Tag Archives: data

Put an End to Reporting on Election Polls

We now know that the US election polls were wrong. Just like they were in Brexit. Over the last few months, I’ve told numerous reporters and people in the media industry that they should be wary of the polling data they’re seeing, but I was generally ignored and dismissed. I wasn’t alone — two computer scientists whom I deeply respect — Jenn Wortman Vaughan and Hanna Wallach — were trying to get an op-ed on prediction and uncertainty into major newspapers, but were repeatedly told that the outcome was obvious. It was not. And election polls will be increasingly problematic if we continue to approach them the way we currently do.

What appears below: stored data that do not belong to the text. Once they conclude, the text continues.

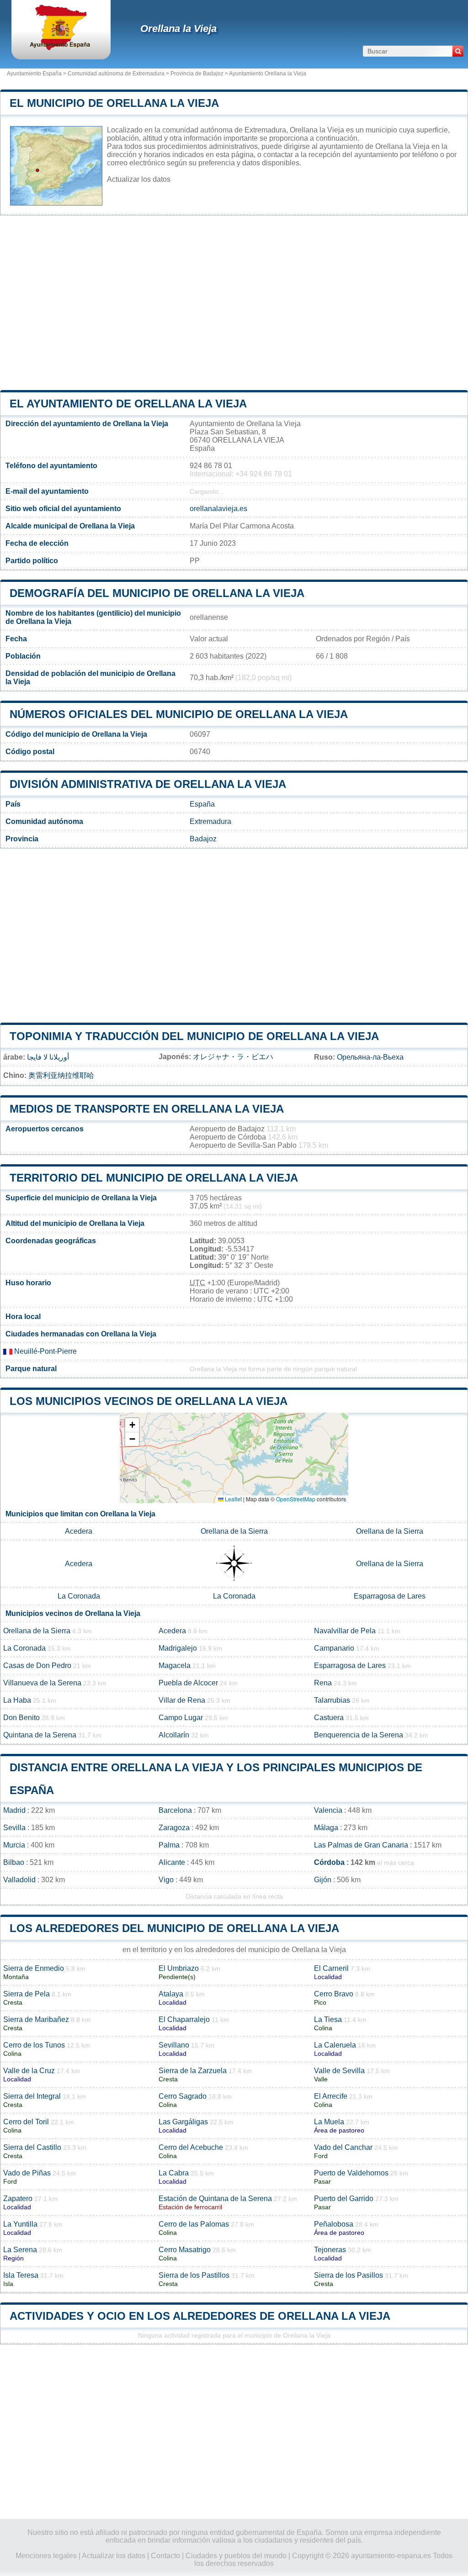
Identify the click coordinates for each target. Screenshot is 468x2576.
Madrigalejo (178, 1648)
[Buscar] (457, 51)
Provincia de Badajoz (196, 73)
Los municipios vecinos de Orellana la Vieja (148, 1401)
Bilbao (13, 1862)
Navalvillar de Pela (345, 1631)
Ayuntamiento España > (37, 73)
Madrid (14, 1810)
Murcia (14, 1845)
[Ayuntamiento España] (61, 48)
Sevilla (14, 1828)
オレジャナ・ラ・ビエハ (233, 1057)
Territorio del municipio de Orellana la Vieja (154, 1178)
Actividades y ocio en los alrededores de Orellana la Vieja (200, 2316)
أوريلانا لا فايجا (48, 1057)
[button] (132, 1425)
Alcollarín (174, 1735)
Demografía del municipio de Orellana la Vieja (157, 593)
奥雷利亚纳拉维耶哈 (61, 1075)
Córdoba (329, 1862)
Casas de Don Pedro (37, 1665)
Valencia (328, 1810)
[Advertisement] (234, 303)
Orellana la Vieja (178, 28)
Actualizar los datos (138, 179)
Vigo (166, 1880)
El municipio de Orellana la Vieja (114, 103)
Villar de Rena (182, 1700)
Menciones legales (46, 2556)
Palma (169, 1845)
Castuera (329, 1717)
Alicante (172, 1862)
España (202, 804)
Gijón (322, 1880)
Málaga (326, 1828)
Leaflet (232, 1499)
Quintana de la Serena (39, 1735)
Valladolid (19, 1880)
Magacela (175, 1665)
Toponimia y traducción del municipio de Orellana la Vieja (194, 1036)
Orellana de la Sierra (234, 1531)
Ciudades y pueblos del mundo (236, 2556)
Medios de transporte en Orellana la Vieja (147, 1109)
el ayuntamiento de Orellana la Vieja (128, 403)
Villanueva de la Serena (42, 1683)
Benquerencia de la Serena (358, 1735)
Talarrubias (332, 1700)
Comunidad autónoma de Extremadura (116, 73)
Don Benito (21, 1717)
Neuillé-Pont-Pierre (44, 1351)
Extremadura (210, 821)
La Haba (17, 1700)
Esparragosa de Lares (389, 1596)
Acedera (78, 1531)
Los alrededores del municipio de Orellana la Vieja (174, 1928)
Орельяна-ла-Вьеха (370, 1057)
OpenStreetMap (295, 1499)
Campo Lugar (181, 1717)
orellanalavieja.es (218, 508)
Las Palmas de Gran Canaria (361, 1845)
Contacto (165, 2556)
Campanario (334, 1648)
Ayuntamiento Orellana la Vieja (267, 73)
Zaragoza (174, 1828)
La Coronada (79, 1596)
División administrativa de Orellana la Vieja (148, 784)
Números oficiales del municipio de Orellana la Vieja (179, 714)
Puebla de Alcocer (188, 1683)
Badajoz (203, 839)
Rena (323, 1683)
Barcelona (175, 1810)
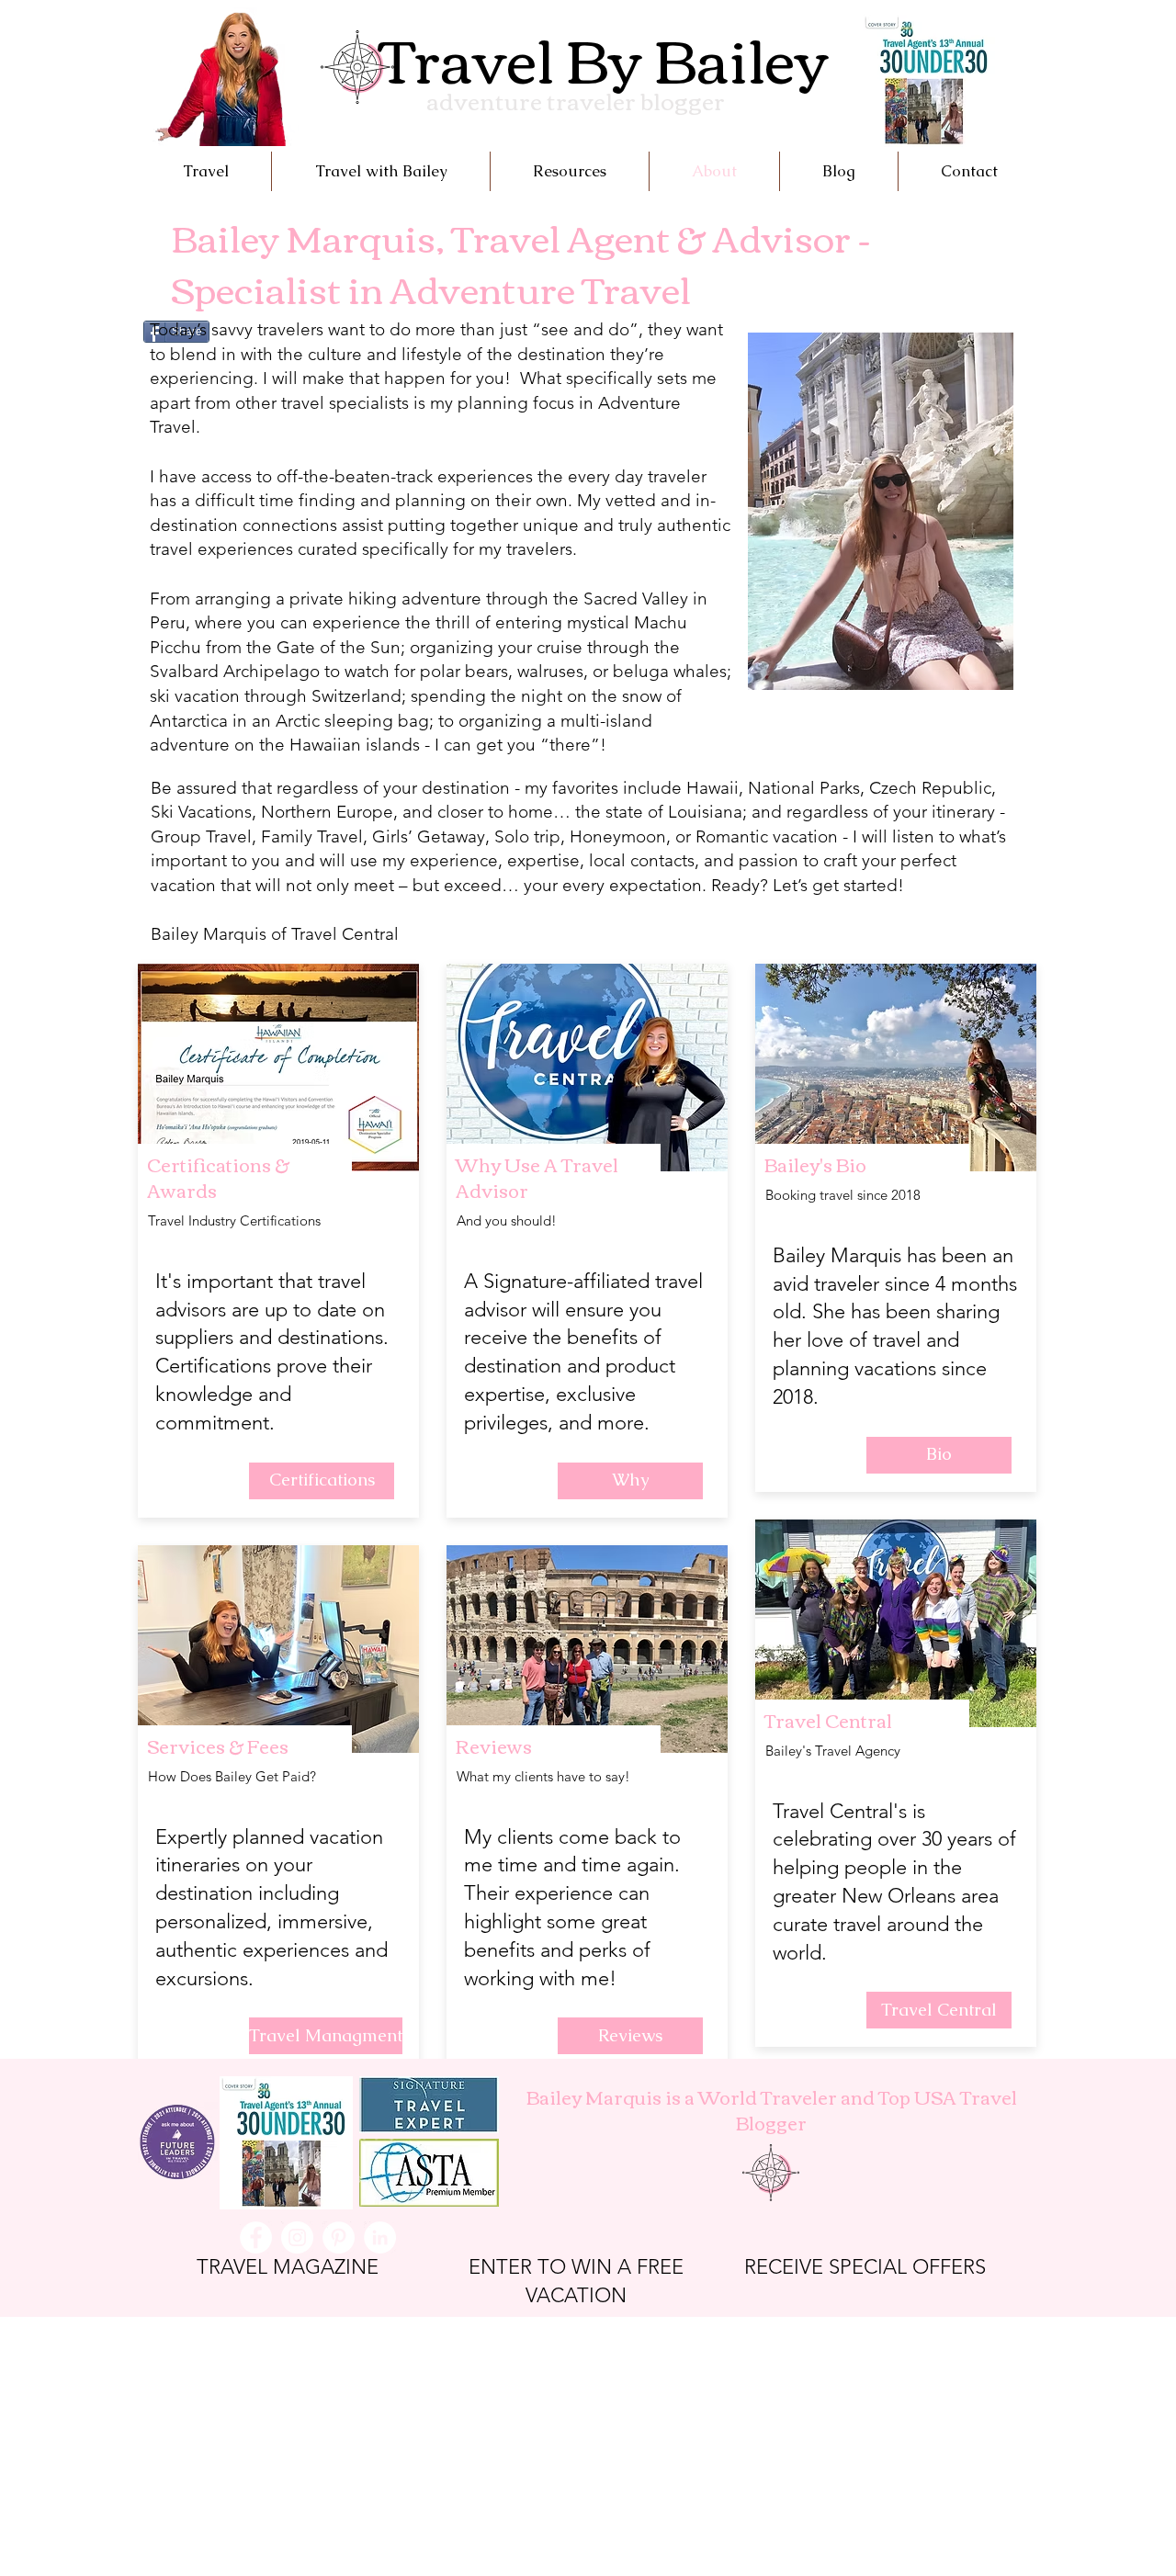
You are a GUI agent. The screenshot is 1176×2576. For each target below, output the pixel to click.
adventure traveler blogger (575, 100)
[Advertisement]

It’s now time for the media to put a moratorium on reporting on election polls and fancy visualizations of statistical data. And for data scientists and pollsters to stop feeding the media hype cycle with statistics that they know have flaws or will be misinterpreted as fact.

Why Political Polling Will Never Be Right Again

Polling and survey research has a beautiful history, one that most people who obsess over the numbers don’t know. In The Averaged American, Sarah Igo documents three survey projects that unfolded in the mid-20th century that set the stage for contemporary polling: the Middletown studies, Gallup, and Kinsey. As a researcher, it’s mindblowing to see just how naive folks were about statistics and data collection in the early development of this field, how much the field has learned and developed. But there’s another striking message in this book: Americans were willing to contribute to these kinds of studies at unparalleled levels compared to their peers worldwide because they saw themselves as contributing to the making of public life. They were willing to reveal their thoughts, beliefs, and ideas because they saw doing so as productive for them individually and collectively.

As folks unpack the inaccuracies of contemporary polling data, they’re going to focus on technical limitations. Some of these are real. Cell phones have changed polling — many people don’t pick up unknown numbers. The FCC’s ruling that limited robocalls to protect consumers in late 2015 meant that this year’s sampling process got skewed, that polling became more expensive, and that pollsters took shortcuts. We’ve heard about how efforts to extrapolate representativeness from small samples messes with the data — such as the NYTimes report on a single person distorting national polling averages.

But there’s a more insidious problem with the polling data that is often unacknowledged. Everyone and their mother wants to collect data from the public. And the public is tired of being asked, which they perceive as being nagged. In swing states, registered voters were overwhelmed with calls from real pollsters, fake pollsters, political campaigns, fundraising groups, special interest groups, and their neighbors. We know that people often lie to pollsters (confirmation bias), but when people don’t trust information collection processes, normal respondent bias becomes downright deceptive. You cannot collect reasonable data when the public doesn’t believe in the data collection project. And political pollsters have pretty much killed off their ability to do reasonable polling because they’ve undermined trust. It’s like what happens when you plant the same crop over and over again until the land can no longer sustain that crop.

Election polling is dead, and we need to accept that.

Why Reporting on Election Polling Is Dangerous

To most people, even those who know better, statistics look like facts. And polling results look like truth serum, even when pollsters responsibly report margin of error information. It’s just so reassuring or motivating to see stark numbers because you feel like you can do something about those numbers, and then, when the numbers change, you feel good. This plays into basic human psychology. And this is why we use numbers as an incentive in both education and the workplace.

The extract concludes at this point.